### ENTRIES SHOWN

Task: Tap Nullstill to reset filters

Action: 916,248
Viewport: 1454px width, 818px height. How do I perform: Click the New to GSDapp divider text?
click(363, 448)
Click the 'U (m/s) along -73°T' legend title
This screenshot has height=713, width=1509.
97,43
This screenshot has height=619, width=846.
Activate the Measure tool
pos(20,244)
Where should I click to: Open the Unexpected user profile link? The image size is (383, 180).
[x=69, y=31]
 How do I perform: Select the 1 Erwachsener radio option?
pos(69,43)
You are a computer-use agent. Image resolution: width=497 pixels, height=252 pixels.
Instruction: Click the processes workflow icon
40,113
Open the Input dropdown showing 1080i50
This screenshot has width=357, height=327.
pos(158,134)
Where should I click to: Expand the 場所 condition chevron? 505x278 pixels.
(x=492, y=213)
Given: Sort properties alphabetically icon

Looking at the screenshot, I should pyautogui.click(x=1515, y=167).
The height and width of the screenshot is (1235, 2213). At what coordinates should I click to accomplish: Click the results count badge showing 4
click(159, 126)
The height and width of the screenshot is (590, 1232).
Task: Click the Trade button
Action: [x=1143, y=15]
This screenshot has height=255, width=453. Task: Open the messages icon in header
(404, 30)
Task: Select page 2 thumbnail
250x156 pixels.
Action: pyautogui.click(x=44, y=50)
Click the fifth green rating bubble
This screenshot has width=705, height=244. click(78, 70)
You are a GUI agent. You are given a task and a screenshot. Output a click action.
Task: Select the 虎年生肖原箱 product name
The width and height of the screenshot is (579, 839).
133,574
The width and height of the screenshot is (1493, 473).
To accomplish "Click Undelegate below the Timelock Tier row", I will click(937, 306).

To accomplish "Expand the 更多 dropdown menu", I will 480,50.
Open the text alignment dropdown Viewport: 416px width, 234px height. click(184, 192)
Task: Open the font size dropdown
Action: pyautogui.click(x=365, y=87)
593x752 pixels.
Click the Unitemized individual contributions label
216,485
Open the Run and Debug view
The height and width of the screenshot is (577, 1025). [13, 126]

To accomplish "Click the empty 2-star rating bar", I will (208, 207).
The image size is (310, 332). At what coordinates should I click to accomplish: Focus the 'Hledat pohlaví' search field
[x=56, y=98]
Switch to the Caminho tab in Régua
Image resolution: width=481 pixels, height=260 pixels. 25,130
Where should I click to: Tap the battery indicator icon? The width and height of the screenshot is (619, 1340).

######

• WRITTEN REQUEST: Retype all of the material above, line for line, without changing anything.

• EXERCISE ANSWER:
Task: Tap Nullstill to reset filters

Action: 916,248
Viewport: 1454px width, 818px height. How do I perform: Click the New to GSDapp divider text?
click(363, 448)
Click the 'U (m/s) along -73°T' legend title
This screenshot has height=713, width=1509.
97,43
This screenshot has height=619, width=846.
Activate the Measure tool
pos(20,244)
Where should I click to: Open the Unexpected user profile link? The image size is (383, 180).
[x=69, y=31]
 How do I perform: Select the 1 Erwachsener radio option?
pos(69,43)
You are a computer-use agent. Image resolution: width=497 pixels, height=252 pixels.
Instruction: Click the processes workflow icon
40,113
Open the Input dropdown showing 1080i50
This screenshot has width=357, height=327.
pos(158,134)
Where should I click to: Expand the 場所 condition chevron? 505x278 pixels.
(x=492, y=213)
Given: Sort properties alphabetically icon

Looking at the screenshot, I should pyautogui.click(x=1515, y=167).
The height and width of the screenshot is (1235, 2213). At what coordinates should I click to accomplish: Click the results count badge showing 4
click(159, 126)
The height and width of the screenshot is (590, 1232).
Task: Click the Trade button
Action: [x=1143, y=15]
This screenshot has height=255, width=453. Task: Open the messages icon in header
(404, 30)
Task: Select page 2 thumbnail
250x156 pixels.
Action: pyautogui.click(x=44, y=50)
Click the fifth green rating bubble
This screenshot has width=705, height=244. click(78, 70)
You are a GUI agent. You are given a task and a screenshot. Output a click action.
Task: Select the 虎年生肖原箱 product name
The width and height of the screenshot is (579, 839).
133,574
The width and height of the screenshot is (1493, 473).
To accomplish "Click Undelegate below the Timelock Tier row", I will click(937, 306).

To accomplish "Expand the 更多 dropdown menu", I will 480,50.
Open the text alignment dropdown Viewport: 416px width, 234px height. click(184, 192)
Task: Open the font size dropdown
Action: pyautogui.click(x=365, y=87)
593x752 pixels.
Click the Unitemized individual contributions label
216,485
Open the Run and Debug view
The height and width of the screenshot is (577, 1025). [13, 126]

To accomplish "Click the empty 2-star rating bar", I will (208, 207).
The image size is (310, 332). At what coordinates should I click to accomplish: Focus the 'Hledat pohlaví' search field
[x=56, y=98]
Switch to the Caminho tab in Régua
Image resolution: width=481 pixels, height=260 pixels. 25,130
Where should I click to: Tap the battery indicator icon? The width and height of the screenshot is (619, 1340).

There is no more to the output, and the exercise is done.